DATASET EXTRACT:
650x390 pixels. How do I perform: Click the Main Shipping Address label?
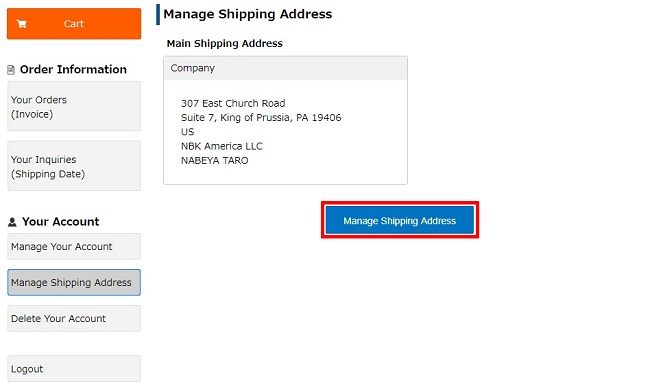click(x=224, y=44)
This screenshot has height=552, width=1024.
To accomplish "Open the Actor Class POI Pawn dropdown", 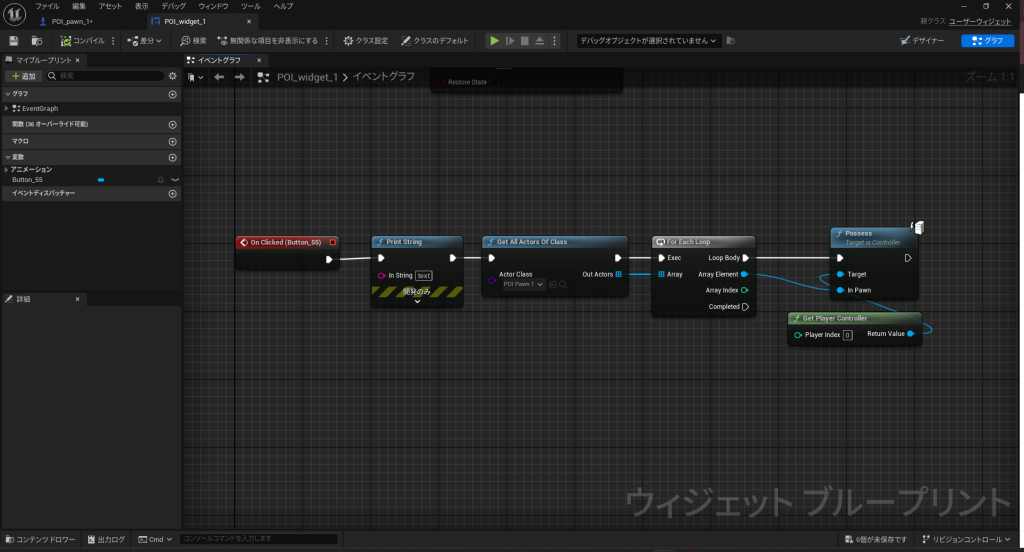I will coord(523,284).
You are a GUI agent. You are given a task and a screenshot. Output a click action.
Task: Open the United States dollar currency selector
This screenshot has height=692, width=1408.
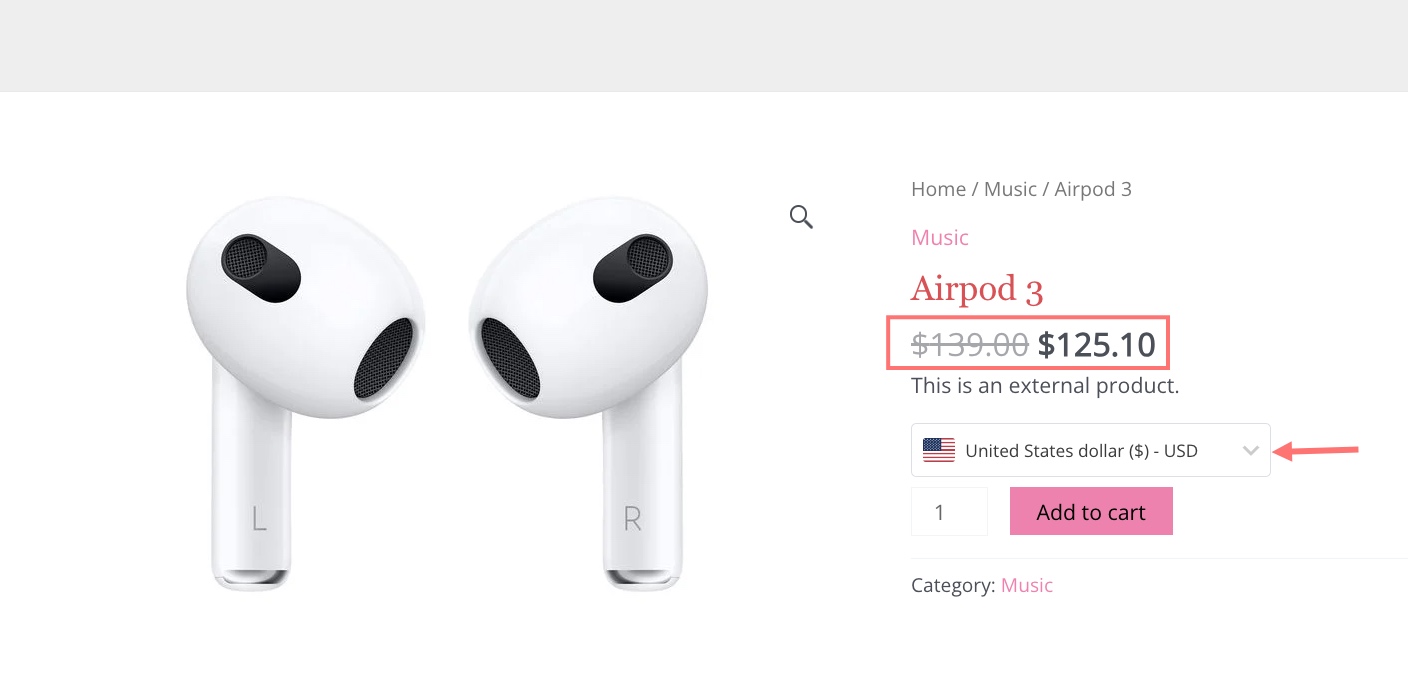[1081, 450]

WRITTEN EXERCISE:
Count the lines of the items above that contain the string "This", matching case exactly. Reply with the number alone.

CORRECT RESULT:
2